- WORK ITEM
Repeat exactly the lines of the records below, starting at the line containing "The height and width of the screenshot is (493, 658)." and ending at the line containing "Given: Click the". Leave the pictures out.

═════ INPUT FOR THIS TASK ═════

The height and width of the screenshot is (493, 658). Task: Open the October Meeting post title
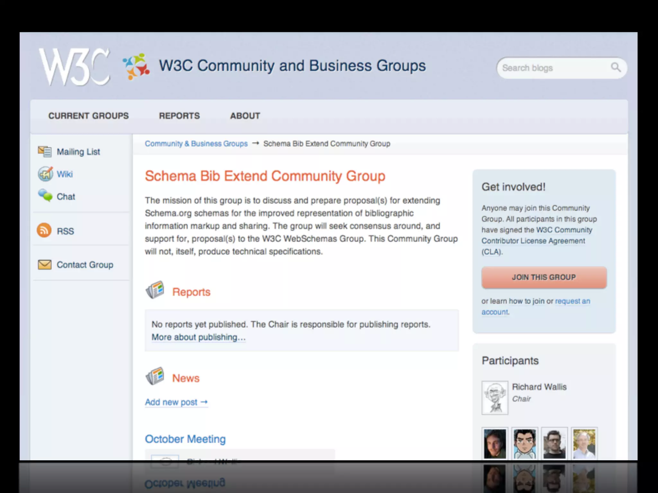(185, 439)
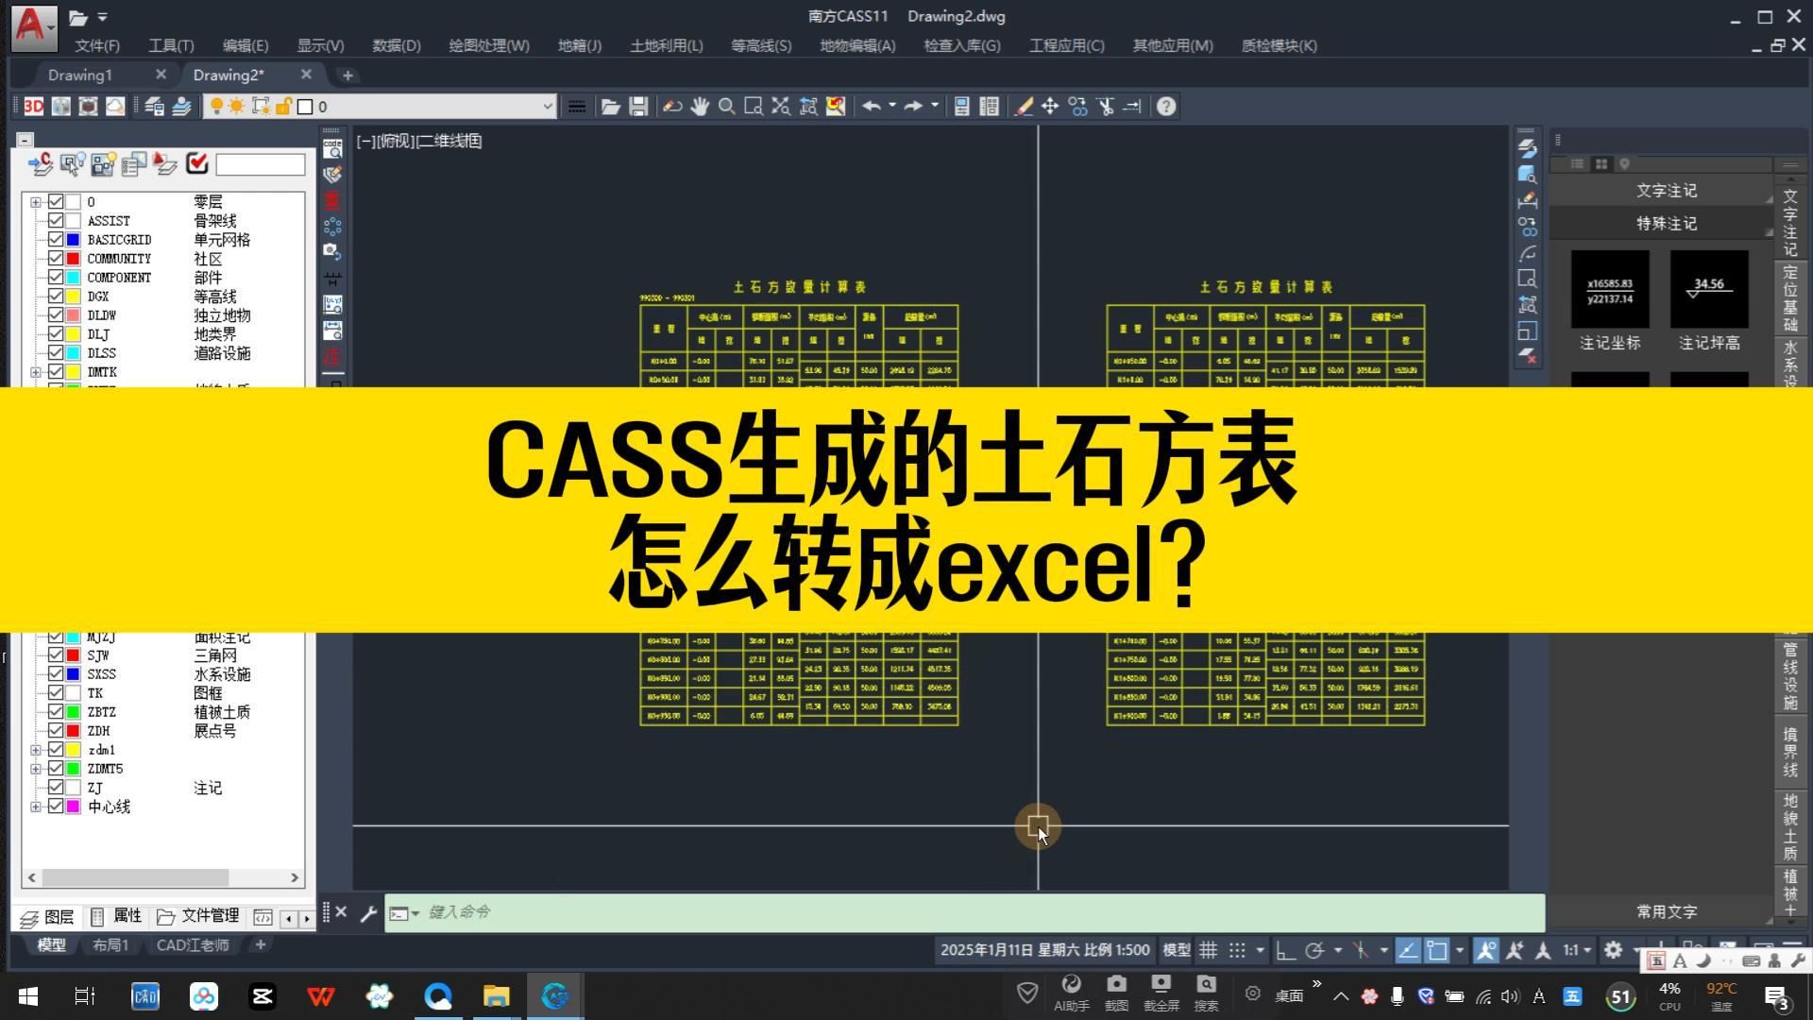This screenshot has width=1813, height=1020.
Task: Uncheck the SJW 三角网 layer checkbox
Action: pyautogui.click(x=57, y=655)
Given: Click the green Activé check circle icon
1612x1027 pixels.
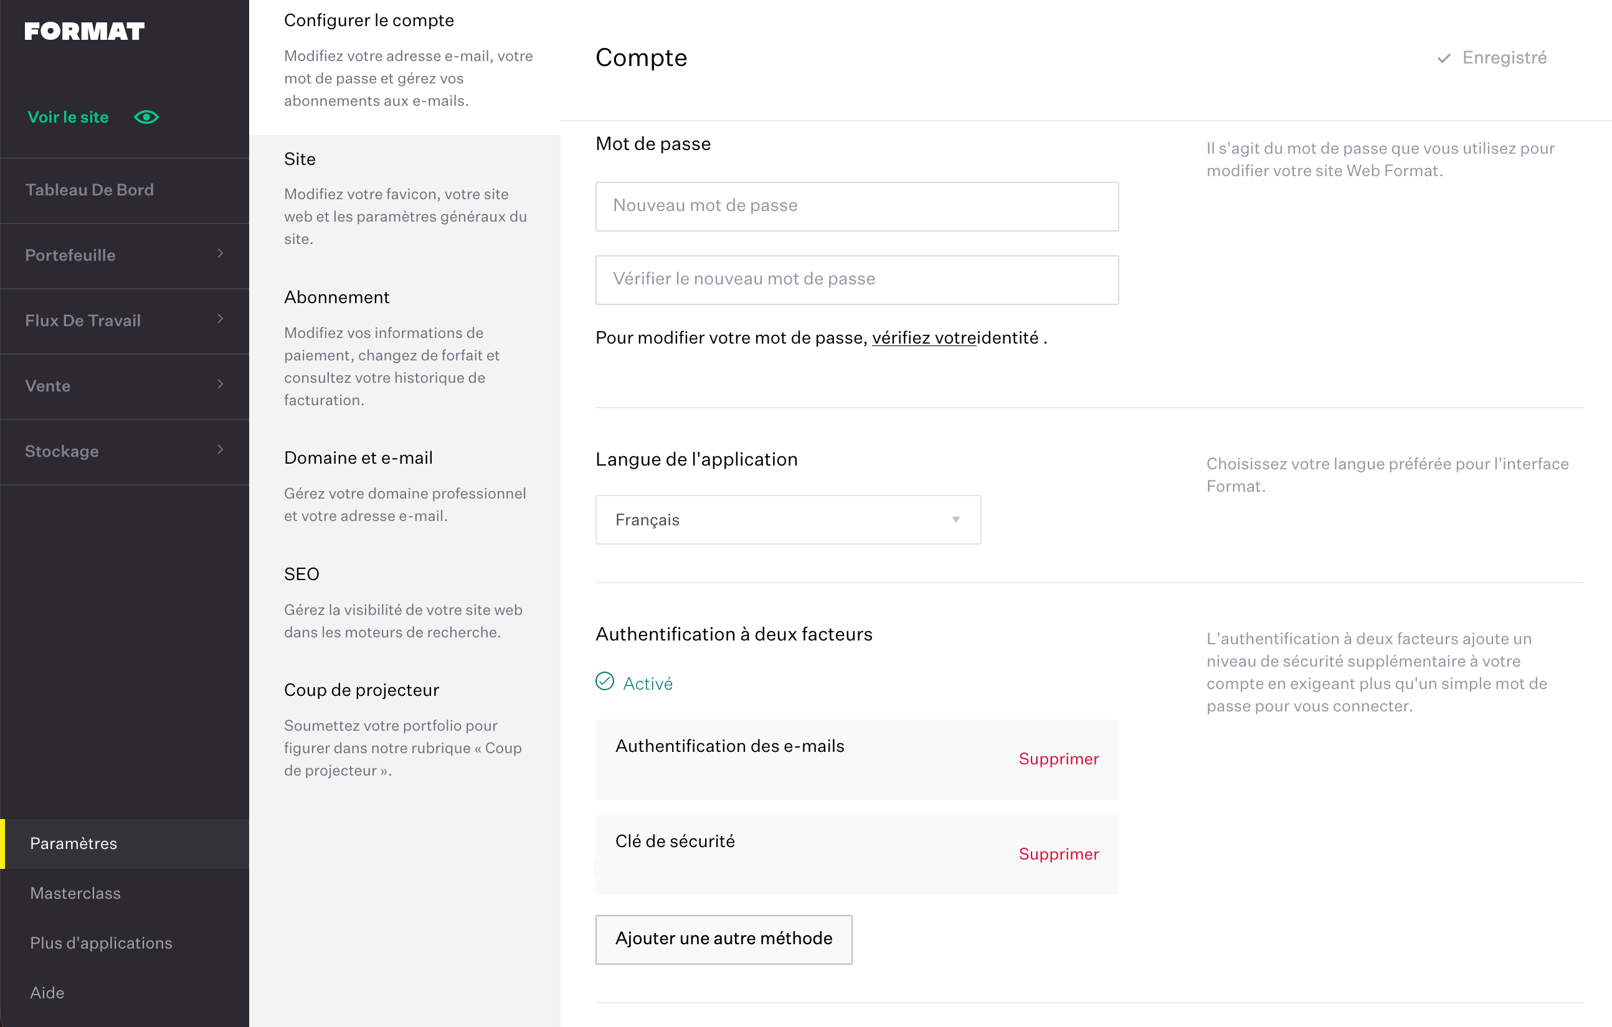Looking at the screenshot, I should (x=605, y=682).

═════
═════ INPUT FOR THIS TASK ═════

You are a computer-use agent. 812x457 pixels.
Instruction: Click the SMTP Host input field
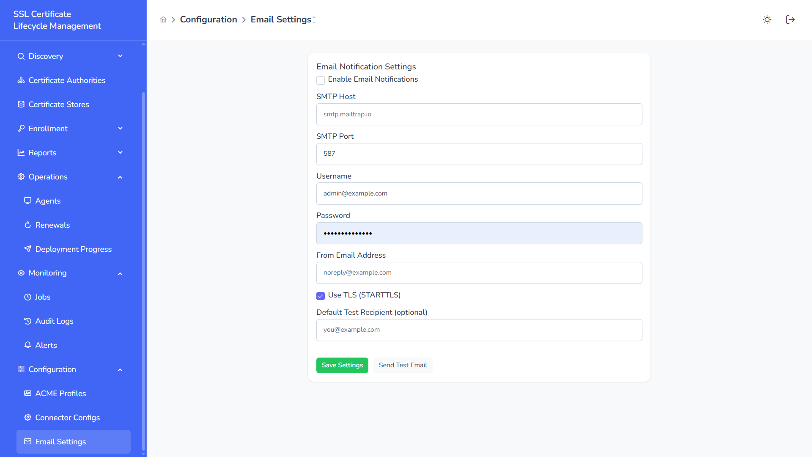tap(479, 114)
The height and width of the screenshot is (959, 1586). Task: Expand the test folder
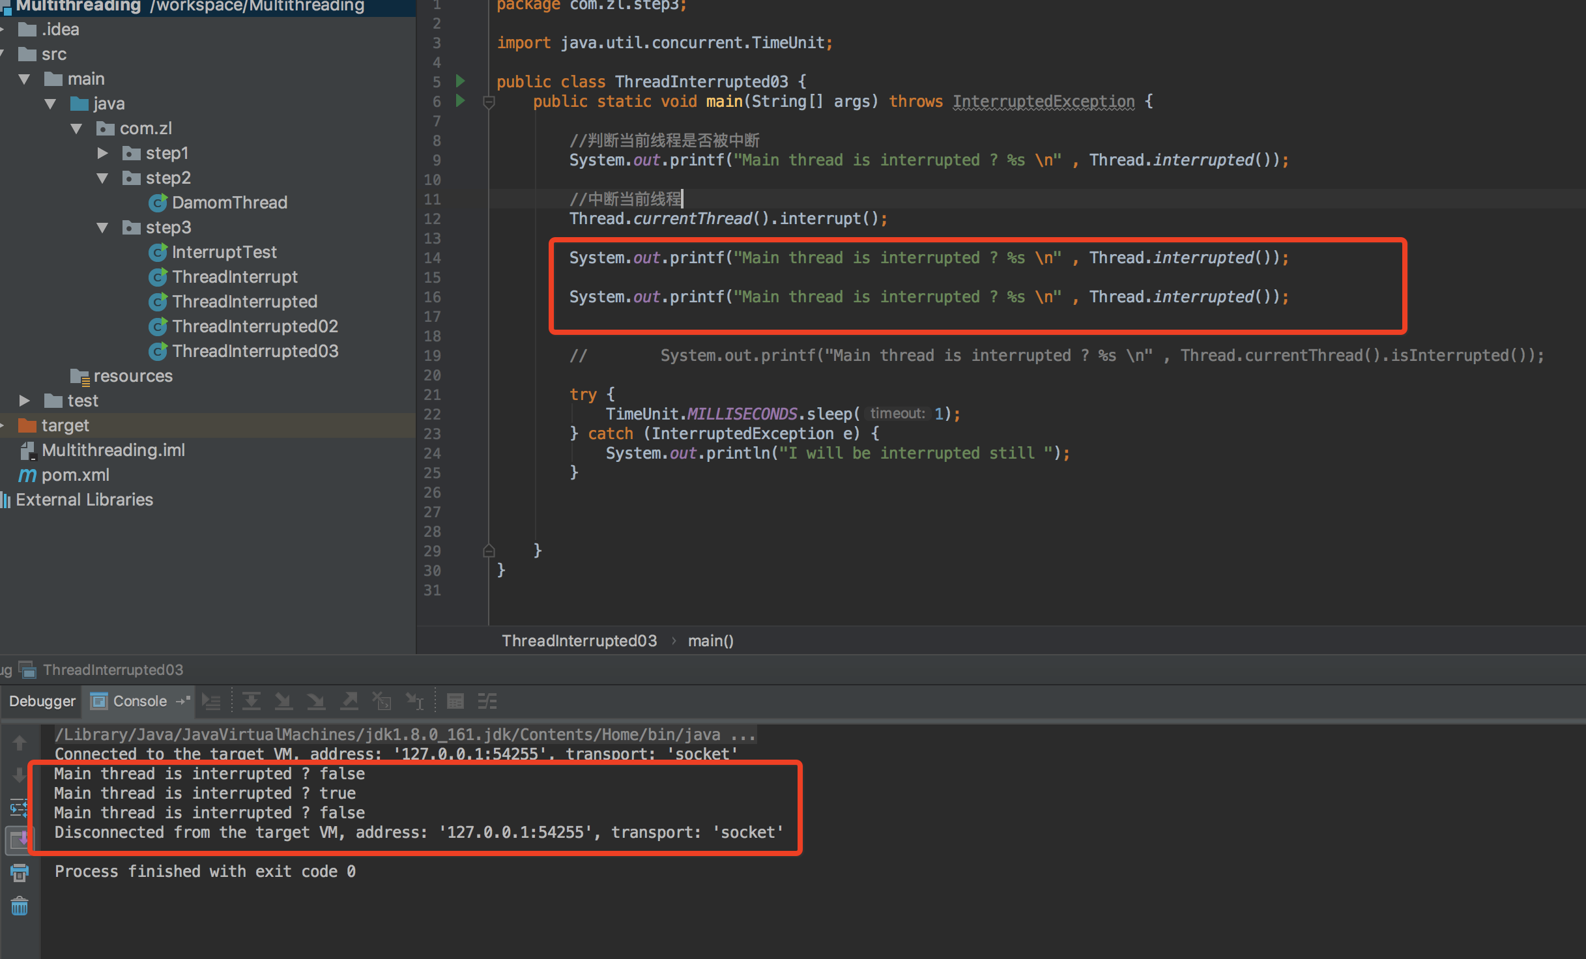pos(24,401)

═════

- REPLY
The height and width of the screenshot is (493, 658). Task: Open the October Meeting post title
(185, 439)
This screenshot has width=1813, height=1020.
Task: Uncheck the SJW 三角网 layer checkbox
Action: pyautogui.click(x=57, y=655)
Given: Click the green Activé check circle icon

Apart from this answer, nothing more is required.